* [Input data]
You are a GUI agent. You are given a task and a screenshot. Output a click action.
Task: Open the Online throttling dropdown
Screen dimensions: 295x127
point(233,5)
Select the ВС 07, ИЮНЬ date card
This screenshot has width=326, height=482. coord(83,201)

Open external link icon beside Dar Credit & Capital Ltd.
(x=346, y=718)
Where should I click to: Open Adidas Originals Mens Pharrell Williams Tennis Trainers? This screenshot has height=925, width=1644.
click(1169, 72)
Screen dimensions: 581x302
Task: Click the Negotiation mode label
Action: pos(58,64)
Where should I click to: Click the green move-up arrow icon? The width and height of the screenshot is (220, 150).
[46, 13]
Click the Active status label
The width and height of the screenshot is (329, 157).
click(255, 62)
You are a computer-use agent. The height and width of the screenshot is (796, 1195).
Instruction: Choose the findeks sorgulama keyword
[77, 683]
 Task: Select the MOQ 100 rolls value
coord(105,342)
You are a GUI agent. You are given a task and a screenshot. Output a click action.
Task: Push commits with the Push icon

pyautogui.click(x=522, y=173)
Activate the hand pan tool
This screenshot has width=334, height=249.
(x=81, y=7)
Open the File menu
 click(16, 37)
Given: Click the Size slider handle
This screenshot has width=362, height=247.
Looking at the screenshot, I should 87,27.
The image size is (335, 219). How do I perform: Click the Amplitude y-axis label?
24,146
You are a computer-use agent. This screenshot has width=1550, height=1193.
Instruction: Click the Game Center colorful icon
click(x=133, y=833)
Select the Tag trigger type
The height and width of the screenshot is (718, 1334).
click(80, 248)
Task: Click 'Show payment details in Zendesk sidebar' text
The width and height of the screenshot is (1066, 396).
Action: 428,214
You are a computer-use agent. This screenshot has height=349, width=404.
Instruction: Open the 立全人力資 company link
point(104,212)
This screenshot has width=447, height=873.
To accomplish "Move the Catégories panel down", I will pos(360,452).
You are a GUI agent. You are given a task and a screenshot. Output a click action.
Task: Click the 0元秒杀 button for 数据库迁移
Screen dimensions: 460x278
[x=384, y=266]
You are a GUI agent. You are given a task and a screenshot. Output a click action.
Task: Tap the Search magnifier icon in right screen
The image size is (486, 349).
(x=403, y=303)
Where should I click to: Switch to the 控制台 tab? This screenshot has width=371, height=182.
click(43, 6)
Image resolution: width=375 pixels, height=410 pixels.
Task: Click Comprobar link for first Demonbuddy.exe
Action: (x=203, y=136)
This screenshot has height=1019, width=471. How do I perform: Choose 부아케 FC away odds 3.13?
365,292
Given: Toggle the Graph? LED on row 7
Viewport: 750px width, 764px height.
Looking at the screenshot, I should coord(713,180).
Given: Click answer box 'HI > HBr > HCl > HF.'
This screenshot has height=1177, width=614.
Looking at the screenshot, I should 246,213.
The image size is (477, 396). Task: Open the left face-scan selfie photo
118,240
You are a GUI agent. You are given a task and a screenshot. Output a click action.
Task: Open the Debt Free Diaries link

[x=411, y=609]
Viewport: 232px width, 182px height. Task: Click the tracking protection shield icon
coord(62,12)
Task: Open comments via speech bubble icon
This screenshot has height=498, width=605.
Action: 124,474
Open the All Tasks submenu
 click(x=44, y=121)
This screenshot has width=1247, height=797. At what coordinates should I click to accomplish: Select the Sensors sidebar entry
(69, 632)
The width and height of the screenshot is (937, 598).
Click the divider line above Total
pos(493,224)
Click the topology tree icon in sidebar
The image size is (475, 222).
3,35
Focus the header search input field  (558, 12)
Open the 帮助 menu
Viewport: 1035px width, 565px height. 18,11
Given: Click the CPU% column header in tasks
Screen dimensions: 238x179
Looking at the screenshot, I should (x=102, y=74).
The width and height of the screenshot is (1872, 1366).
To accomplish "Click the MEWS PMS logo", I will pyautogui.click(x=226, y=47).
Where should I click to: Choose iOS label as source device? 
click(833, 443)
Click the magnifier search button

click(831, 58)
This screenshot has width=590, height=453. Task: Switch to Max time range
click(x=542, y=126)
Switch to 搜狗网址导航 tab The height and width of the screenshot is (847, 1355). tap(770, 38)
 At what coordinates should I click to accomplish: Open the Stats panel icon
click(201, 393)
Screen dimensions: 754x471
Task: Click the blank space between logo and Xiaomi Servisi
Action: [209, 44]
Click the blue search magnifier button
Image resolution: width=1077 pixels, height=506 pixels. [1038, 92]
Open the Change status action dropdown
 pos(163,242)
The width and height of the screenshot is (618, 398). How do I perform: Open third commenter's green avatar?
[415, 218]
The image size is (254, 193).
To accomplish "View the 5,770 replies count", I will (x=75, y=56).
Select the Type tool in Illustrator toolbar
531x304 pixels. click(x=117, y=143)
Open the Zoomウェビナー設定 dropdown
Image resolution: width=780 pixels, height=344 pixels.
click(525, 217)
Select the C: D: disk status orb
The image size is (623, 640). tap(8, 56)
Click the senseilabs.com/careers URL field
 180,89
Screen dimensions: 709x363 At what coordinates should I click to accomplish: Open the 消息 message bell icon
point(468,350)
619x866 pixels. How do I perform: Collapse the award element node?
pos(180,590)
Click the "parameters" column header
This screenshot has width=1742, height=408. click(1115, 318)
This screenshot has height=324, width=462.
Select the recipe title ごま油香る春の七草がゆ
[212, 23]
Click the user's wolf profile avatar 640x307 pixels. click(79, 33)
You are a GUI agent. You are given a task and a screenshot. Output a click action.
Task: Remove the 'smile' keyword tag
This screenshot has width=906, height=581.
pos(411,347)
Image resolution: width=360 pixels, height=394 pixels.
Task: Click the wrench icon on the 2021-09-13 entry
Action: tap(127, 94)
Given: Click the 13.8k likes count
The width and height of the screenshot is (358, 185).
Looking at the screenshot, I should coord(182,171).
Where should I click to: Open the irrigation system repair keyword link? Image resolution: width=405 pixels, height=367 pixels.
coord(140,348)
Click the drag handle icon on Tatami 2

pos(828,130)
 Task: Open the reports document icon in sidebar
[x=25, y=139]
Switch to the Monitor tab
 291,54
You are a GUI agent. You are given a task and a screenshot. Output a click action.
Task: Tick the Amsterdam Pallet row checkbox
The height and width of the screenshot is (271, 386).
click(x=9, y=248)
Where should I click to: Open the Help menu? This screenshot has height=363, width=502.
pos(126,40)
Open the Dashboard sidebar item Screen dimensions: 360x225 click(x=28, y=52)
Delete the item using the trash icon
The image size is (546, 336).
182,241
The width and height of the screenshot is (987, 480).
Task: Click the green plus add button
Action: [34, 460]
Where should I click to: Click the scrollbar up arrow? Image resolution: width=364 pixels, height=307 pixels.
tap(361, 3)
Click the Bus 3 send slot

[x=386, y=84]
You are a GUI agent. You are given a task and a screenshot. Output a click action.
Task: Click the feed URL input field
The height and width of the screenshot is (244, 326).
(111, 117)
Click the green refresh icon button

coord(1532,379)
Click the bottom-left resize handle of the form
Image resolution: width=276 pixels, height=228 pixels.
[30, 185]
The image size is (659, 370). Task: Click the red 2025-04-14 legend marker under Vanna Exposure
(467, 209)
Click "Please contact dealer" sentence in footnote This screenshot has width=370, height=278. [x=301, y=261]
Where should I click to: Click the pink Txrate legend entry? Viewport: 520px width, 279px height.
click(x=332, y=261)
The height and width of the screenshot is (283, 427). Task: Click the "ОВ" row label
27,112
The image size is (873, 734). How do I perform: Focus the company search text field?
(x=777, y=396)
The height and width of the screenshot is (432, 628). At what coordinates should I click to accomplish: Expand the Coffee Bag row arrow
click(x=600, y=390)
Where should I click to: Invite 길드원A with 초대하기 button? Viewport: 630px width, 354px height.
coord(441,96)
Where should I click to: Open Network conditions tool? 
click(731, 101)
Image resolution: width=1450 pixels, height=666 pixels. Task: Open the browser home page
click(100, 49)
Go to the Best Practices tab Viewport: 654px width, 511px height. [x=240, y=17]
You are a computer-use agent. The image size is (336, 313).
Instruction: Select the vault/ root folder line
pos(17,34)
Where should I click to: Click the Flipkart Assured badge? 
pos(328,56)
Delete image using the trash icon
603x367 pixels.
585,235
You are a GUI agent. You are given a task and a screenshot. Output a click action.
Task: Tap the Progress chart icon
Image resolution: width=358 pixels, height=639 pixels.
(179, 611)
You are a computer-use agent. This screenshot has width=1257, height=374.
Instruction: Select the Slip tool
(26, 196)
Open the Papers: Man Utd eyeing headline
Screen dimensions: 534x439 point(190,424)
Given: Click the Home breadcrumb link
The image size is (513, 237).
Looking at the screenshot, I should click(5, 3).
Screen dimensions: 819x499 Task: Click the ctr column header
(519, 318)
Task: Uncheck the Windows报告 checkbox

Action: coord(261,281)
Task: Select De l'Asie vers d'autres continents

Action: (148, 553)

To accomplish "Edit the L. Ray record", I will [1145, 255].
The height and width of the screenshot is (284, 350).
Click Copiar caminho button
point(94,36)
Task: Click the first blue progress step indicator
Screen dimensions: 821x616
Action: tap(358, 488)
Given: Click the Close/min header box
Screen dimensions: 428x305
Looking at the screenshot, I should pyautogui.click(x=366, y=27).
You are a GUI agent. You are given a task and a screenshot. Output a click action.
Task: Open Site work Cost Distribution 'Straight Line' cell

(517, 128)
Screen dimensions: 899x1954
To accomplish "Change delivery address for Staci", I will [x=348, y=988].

* [Task goal]
Copy out each line in the preceding records that contains "count".

* [Solution for this task]
To accomplish "View the 5,770 replies count", I will (x=75, y=56).
Given: Click the 13.8k likes count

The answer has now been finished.